◆ ÉNONCÉ DE LA TÂCHE ◆
Dans l'entretien avec Nicole Belloubet, à qui la lettre envoyée la veille au soir était-elle adressée ?

◆ TEXTE CHOISI ◆
-------
ELISABETH MARTICHOUX
Bonjour Nicole BELLOUBET.

NICOLE BELLOUBET
Bonjour.

ELIZABETH MARTICHOUX
Merci beaucoup d'être ce matin sur LCI. Vous avez envoyé hier soir une lettre aux représentants des avocats pour tenter de sortir du conflit qui vous oppose à la profession, vous allez nous préciser le contenu de cette lettre dans un instant, mais d'abord plus de 4 semaines de grève, des robes d'avocats qui ont été jetées notamment à vos pieds, des procès retardés par dizaines parfois des palais de justice embolisés par la grève, ils se sentent maltraités, Madame BELLOUBET, est-ce que vous les comprenez ?

NICOLE BELLOUBET
Je peux comprendre que certains cabinets d'avocats, notamment les plus fragiles économiquement aient des craintes du fait des interrogations qu'ils peuvent avoir sur l'application du système universel de retraite, je peux l'entendre et nous sommes là pour montrer que ces craintes n'ont pas lieu d'être, c'est l'objet de la lettre d'hier soir. Mais si je peux entendre cela, je voudrais dire que les difficultés qui naissent de ce mouvement et d'un certain nombre d'actions, les difficultés qui sont posées aux juridictions dans certains cas ne sont pas, sont extrêmement complexes et il y a des gestes qui ne sont pas admissibles.
-------
◆ EXTRAIT DES DONNÉES ◆

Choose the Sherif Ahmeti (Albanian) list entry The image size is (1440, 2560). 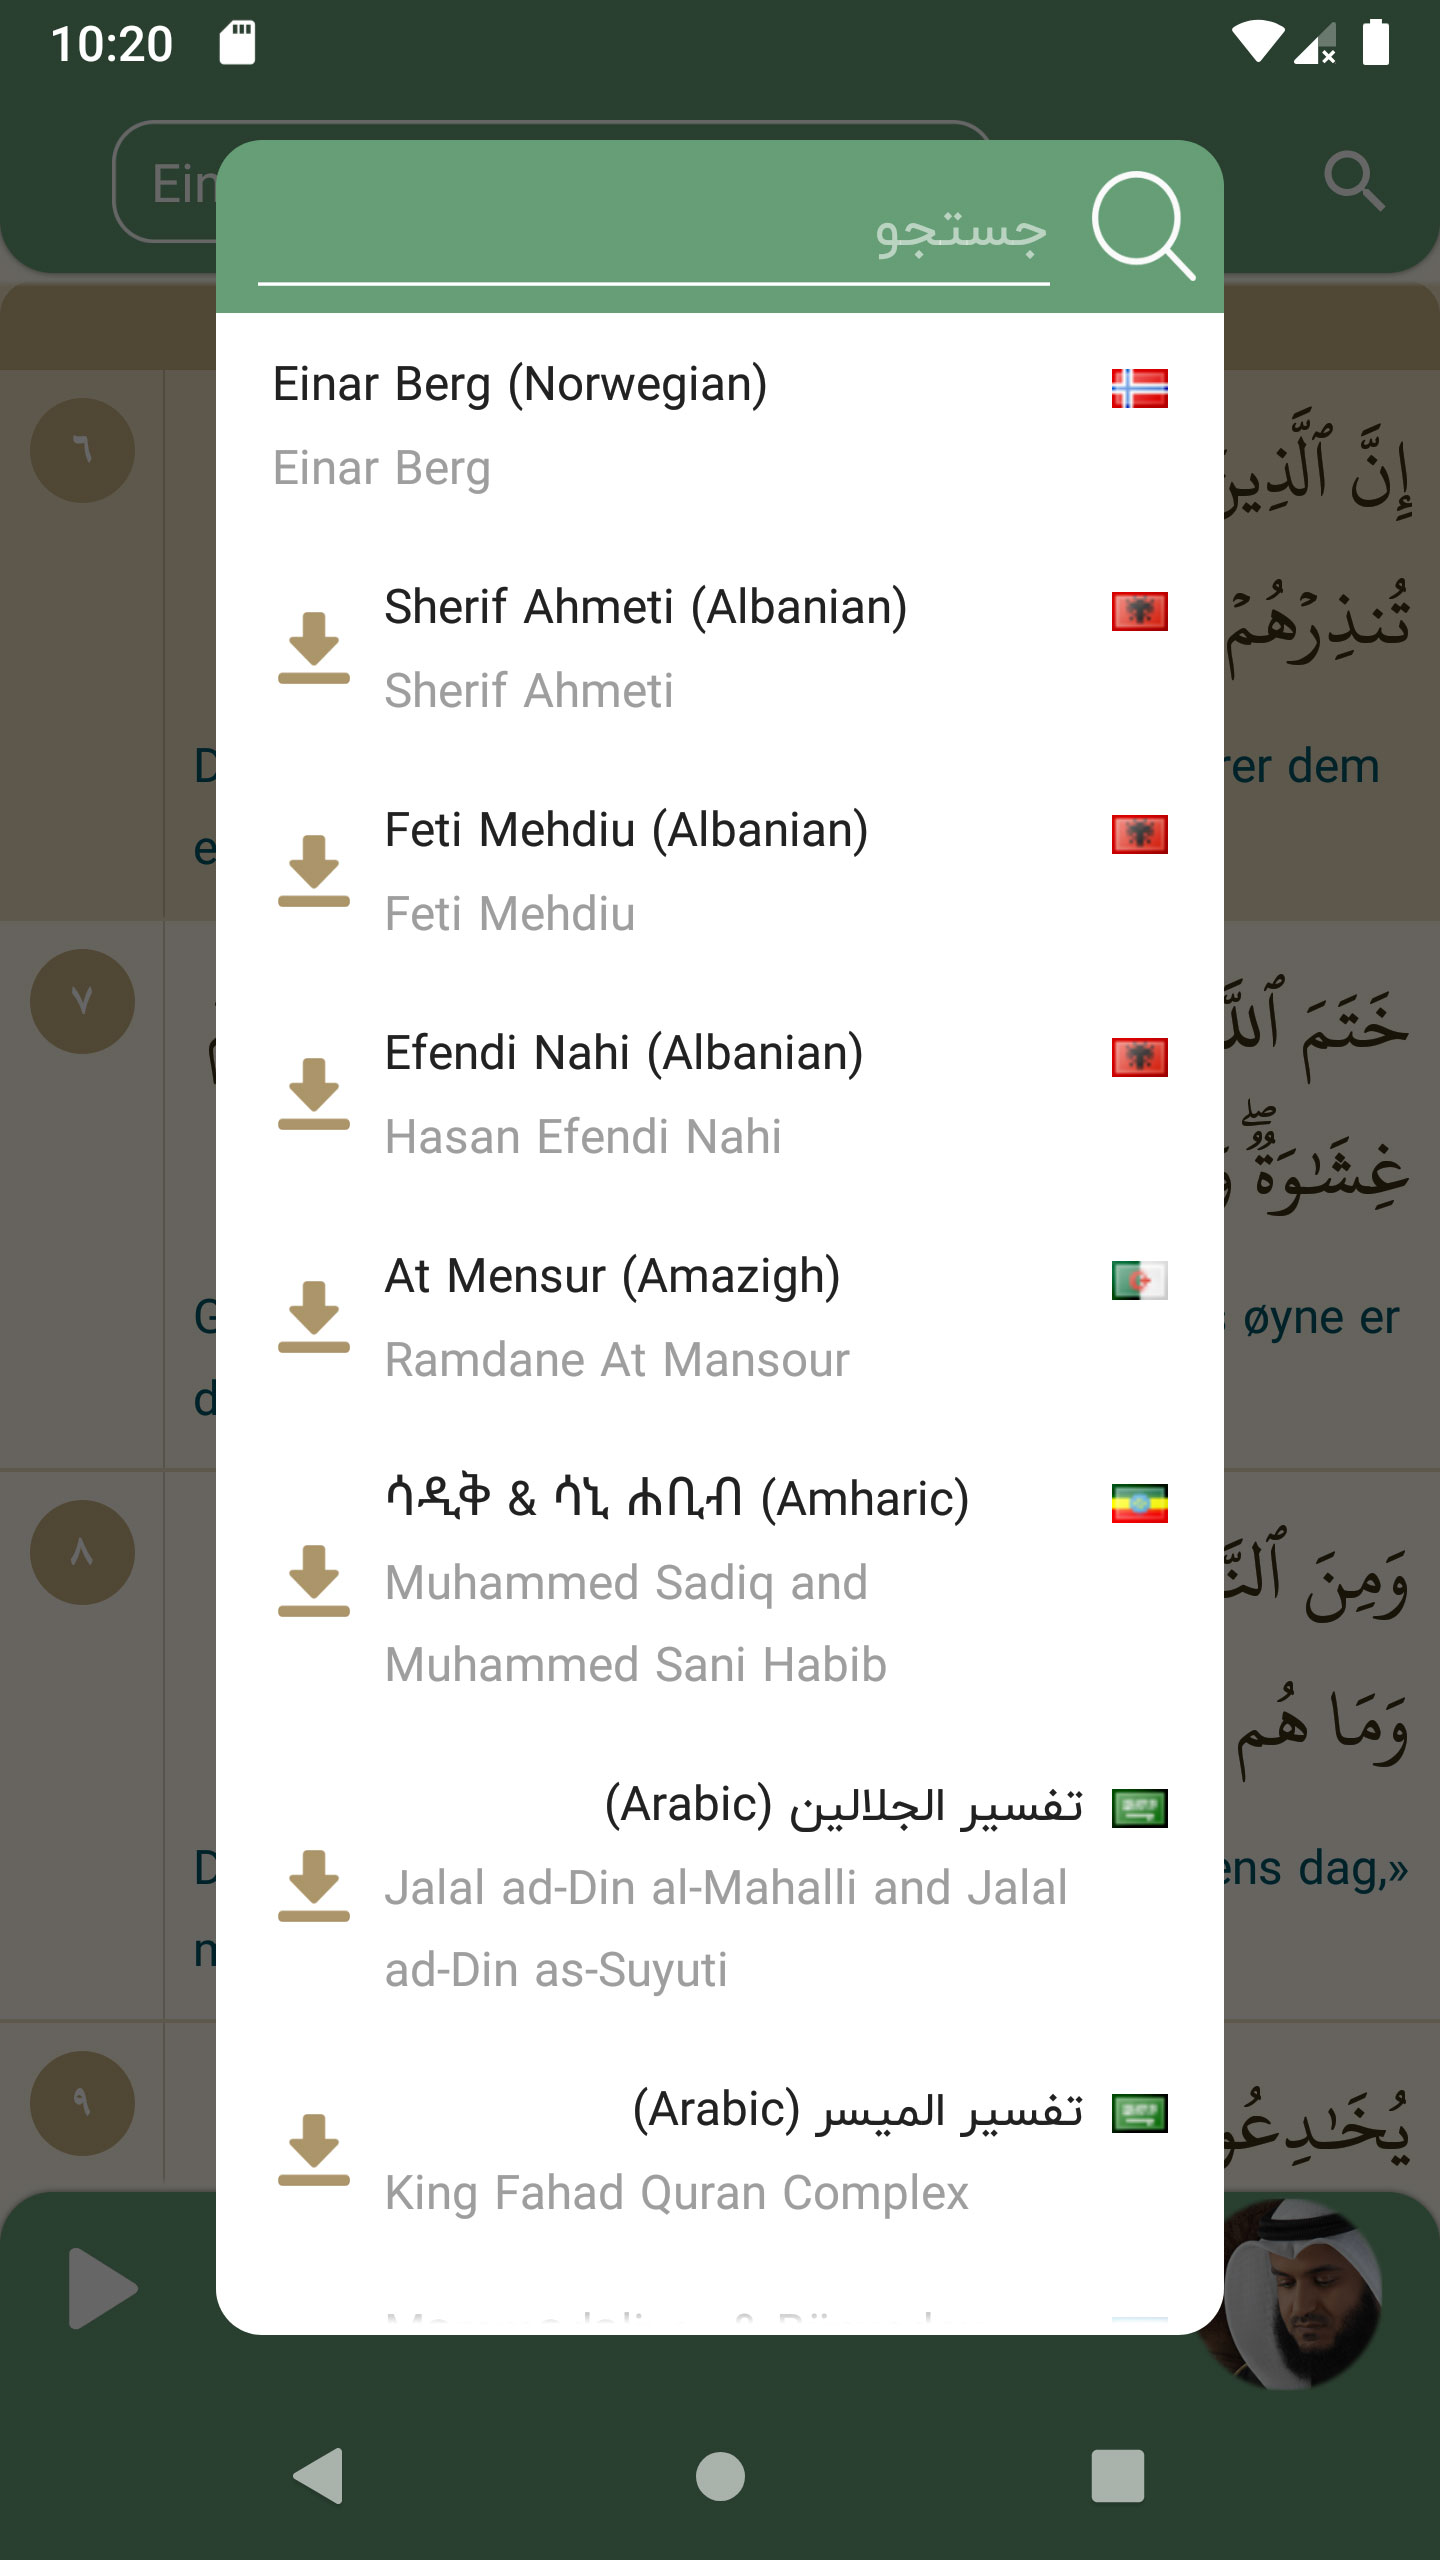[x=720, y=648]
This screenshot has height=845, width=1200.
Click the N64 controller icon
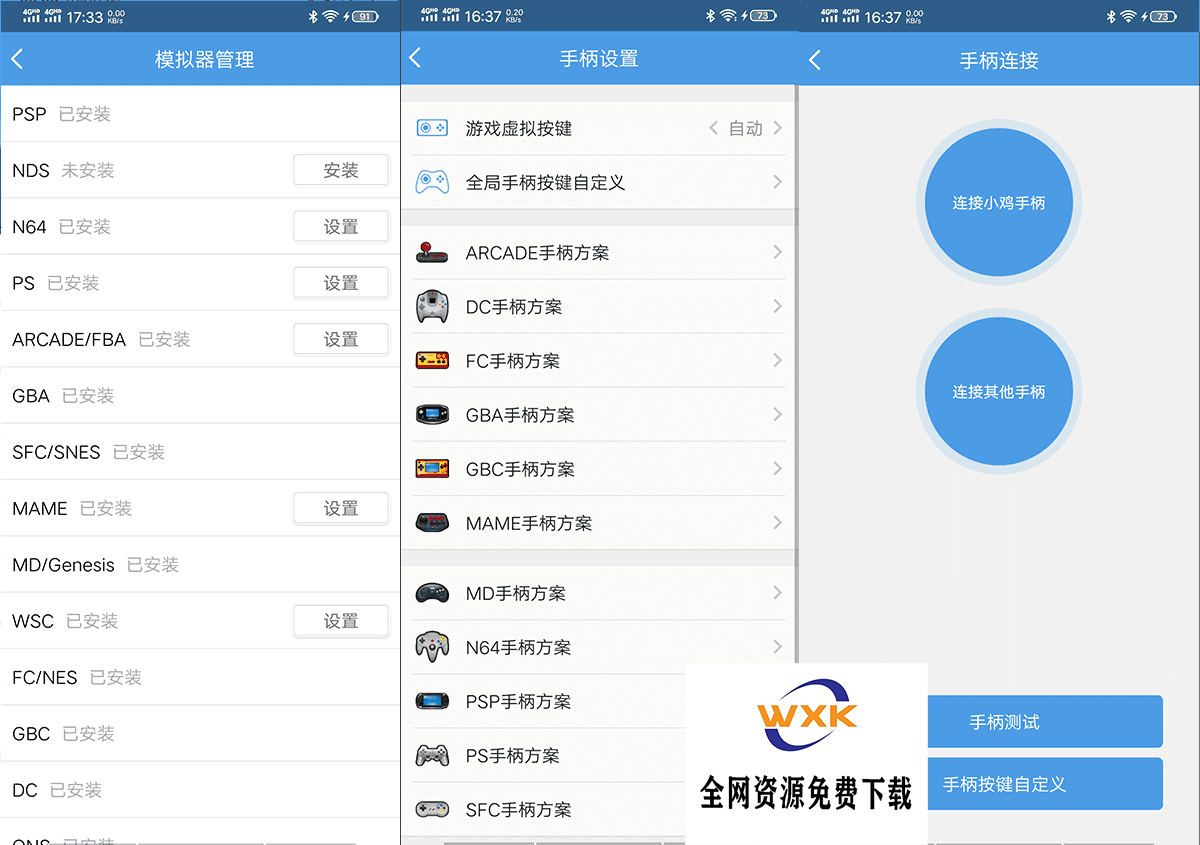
-------
◆ LA RÉPONSE ◆
Aux représentants des avocats.